··· Provided text ···
This is an excerpt from the essay I began this AM, which will also be folded into a book on the unlikely corners and corridors in life where we often find the most meaning, if we are astute enough, and brave enough, to look. The essay is called "He Who Vanquishes Warm Fuzzies and Cold Pricklies Sires Legend in the Writing Patch of Great Sincerity."

Riding the bus to school was a big deal for me in third grade. It was a different kind of deal for other kids. They had been turned loose out into the world—a world they thought was theirs, open, free, but, of course, controlled, monitored—again, to navigate relationships with friends, compete for power on the playground as the latest demigod of the kickball diamond, lob another benign bomb—perhaps with the premature erasure of a chalk-drawn hopscotch grid—in the war of girls vs. boys.

On the bus, objects went airborne. Lots of paper, crunched into balls, and heavy artillery like pencil stubs, the official missile of choice within those apricot-orange transporters of children, better known as buses, but mobile social worlds all the same.

Our first grade instructor, Ms. Atkinson, had shared a gruesome tale of a friend of her brother’s who was sword fighting with another kid and the kid got his eye poked out by the sharp end. I wasn’t sure if I should have raised my hand and asked if the eyeball stuck to the rod or went flying, so I said nothing, though I would sometimes revisit this anecdotal scene of epee-based tragedy in my mind as the fusillade of pencil stubs lit up the air in streaks of passing pink and yellow, ducking my head, so as to lose nary a ball. When you are a kid, your balls are in your head. It’s only later in life that you think of the southern hemisphere variant, let us say, and the metaphorical notion of being without any. But in my view, on the bus, I was very busy. I was working, in my head, on the story I was about to write in Ms. Ferris’s class.
···
Exercises to complete —
• 1. Answer these questions about the school bus essay excerpt:
(a) In which grade was riding the bus to school a big deal for the narrator?
(b) What does the excerpt call the official missile of choice on the buses?
(c) In whose class was the narrator about to write a story?
• 2. Carry the school bus essay excerpt forward from its final sentence, keeping its first-person voice.
The lines that come next were taken from a different source than the essay excerpt.
··· Records ···
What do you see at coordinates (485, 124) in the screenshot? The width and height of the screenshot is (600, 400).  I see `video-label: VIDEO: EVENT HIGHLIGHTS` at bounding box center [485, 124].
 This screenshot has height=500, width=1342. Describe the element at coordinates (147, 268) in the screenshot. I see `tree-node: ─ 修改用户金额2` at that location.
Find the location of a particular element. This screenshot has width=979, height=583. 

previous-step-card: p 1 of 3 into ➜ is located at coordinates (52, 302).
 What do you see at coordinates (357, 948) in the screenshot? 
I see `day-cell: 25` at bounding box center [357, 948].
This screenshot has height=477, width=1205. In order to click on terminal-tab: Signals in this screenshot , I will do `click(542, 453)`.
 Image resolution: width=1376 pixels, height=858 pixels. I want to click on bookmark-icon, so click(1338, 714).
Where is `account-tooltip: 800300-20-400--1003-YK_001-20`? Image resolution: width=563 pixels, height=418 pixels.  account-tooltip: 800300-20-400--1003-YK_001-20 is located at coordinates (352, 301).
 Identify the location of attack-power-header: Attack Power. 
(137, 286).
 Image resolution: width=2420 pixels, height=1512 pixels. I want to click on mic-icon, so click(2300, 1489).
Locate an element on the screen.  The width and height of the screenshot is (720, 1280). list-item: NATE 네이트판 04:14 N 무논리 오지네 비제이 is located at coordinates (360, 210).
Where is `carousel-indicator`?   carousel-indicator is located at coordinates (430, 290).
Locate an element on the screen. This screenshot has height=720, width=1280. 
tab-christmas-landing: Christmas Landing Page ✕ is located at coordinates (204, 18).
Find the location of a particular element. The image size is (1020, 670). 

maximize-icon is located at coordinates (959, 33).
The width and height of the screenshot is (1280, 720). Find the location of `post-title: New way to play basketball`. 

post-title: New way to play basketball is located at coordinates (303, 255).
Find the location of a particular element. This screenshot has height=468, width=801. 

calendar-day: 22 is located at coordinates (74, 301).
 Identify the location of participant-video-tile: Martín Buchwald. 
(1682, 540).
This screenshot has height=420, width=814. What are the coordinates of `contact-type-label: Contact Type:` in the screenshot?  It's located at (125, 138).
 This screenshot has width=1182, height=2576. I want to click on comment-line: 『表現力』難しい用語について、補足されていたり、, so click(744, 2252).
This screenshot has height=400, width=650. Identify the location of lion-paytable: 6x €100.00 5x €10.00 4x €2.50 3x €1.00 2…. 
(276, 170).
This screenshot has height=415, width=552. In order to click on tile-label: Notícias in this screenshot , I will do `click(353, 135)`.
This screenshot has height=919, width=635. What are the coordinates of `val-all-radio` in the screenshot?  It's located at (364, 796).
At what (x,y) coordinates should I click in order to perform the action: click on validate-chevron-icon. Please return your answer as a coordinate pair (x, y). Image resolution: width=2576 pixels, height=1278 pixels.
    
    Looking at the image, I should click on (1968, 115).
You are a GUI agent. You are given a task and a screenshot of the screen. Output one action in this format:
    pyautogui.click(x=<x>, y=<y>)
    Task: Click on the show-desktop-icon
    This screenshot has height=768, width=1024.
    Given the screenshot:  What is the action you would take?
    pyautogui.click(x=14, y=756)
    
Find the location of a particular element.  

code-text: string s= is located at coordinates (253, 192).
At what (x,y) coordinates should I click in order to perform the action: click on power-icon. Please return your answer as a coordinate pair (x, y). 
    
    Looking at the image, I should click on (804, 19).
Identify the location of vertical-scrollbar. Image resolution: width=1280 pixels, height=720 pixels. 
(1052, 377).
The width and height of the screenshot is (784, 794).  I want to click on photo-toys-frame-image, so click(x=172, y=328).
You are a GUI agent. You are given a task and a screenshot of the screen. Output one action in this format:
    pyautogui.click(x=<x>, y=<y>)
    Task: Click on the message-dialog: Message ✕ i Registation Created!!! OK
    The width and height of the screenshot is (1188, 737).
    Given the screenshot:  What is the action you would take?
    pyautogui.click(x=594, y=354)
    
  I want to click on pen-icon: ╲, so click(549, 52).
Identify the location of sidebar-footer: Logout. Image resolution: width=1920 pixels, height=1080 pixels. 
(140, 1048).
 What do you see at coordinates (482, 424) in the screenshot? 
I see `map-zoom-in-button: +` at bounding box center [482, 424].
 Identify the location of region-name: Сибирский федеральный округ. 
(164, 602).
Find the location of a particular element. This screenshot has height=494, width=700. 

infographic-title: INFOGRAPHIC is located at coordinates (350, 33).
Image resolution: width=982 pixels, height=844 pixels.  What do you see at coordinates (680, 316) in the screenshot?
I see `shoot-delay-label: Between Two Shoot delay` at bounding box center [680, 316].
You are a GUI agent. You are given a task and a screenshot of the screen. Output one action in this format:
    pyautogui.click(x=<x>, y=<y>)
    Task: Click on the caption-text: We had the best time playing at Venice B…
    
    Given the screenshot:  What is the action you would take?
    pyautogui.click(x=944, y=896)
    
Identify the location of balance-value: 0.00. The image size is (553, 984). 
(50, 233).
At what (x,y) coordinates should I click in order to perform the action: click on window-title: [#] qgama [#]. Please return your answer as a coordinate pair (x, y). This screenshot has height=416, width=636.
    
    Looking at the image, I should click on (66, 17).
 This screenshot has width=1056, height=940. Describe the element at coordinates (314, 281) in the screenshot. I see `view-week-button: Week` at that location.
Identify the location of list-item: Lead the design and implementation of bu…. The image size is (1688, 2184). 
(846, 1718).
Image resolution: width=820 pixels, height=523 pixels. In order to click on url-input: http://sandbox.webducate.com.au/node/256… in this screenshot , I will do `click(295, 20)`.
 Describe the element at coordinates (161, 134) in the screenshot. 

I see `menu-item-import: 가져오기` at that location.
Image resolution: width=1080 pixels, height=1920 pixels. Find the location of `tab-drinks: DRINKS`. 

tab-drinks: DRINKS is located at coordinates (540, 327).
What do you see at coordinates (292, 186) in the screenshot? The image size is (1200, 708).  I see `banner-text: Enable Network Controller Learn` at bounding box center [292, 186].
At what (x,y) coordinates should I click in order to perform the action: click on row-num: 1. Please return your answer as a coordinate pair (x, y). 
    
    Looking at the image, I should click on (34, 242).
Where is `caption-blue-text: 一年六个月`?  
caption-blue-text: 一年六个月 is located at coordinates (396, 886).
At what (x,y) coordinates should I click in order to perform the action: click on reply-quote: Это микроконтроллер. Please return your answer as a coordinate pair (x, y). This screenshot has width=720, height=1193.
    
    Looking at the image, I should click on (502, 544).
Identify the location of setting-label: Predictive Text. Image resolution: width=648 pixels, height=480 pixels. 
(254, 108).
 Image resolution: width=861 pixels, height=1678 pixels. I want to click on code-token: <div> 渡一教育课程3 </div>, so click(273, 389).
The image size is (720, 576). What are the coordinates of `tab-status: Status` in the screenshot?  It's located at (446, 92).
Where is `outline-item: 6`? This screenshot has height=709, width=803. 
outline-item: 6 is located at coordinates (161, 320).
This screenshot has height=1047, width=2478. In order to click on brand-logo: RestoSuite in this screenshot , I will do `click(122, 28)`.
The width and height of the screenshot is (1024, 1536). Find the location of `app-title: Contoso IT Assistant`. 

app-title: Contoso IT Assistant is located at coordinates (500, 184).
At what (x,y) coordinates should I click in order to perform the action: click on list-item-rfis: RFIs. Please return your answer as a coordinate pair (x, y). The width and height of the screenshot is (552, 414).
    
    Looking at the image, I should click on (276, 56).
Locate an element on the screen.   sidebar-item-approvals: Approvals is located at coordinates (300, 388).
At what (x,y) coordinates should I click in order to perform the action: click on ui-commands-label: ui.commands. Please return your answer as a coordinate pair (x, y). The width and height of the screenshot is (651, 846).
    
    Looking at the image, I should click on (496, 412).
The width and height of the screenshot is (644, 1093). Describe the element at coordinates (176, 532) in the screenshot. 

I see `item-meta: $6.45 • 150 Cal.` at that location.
···
Response list —
• 1.
(a) Third grade.
(b) Pencil stubs.
(c) Ms. Ferris's class.

• 2.
It was somewhat ironic how I became a bus-ferried writer. In first grade, my teachers determined that I struggled to pick up reading. I was viewed as trustworthy, maybe even mature for that age, but something of a dullard, perhaps a child with something truly wrong with him, when it came to reading and writing.

It’s funny the things you take so little note of at the time, that become what you recognize later in life as the details of life as life really is, the colorations that make for the most meaning. There was a greasy spoon restaurant across the street from my grammar school, adjacent to the village green—as this was a proper old tyme New England setting—and when this one kid would come in late most days, Ms. Atkinson would give him some money, and have me walk with him to the greasy spoon, so he could get something to eat.

I didn’t think anything of it then, really, though naturally I’ve thought about it much since; that young boy, his family, whatever his situation must have been, what this teacher knew about it, how she came to know about it, how much she gave to others, how much that cut into her finances, what her own upbringing was possibly like. I was moved out of her class and placed in a room with the kids who were disabled. That might not be the right term now. It’s hard to keep up with allowable terms. But that is what they were called then. We were there to work on our reading.

There were five of us. Two of the other kids were in wheelchairs. These were the kids who your parents told you to be nice to, and why you shouldn’t say words like “retarded.” One of my worst moments of shame as a kid was when we were at some seafood restaurant, and I made a horrible joke to my sister Kerrin about tartar sauce being retarded sauce, as I caught the eye of a special needs girl at the table next to ours. I do not forget a lot, but even if I did, I would never forget the look my mother gave me. If you had taken my temperature just then, I think it would have been 105 degrees, for that was the sort of shame that felt like it was burning inside of me. I wanted to mouth that I was sorry, but the girl had looked away. I think I caused her to look away.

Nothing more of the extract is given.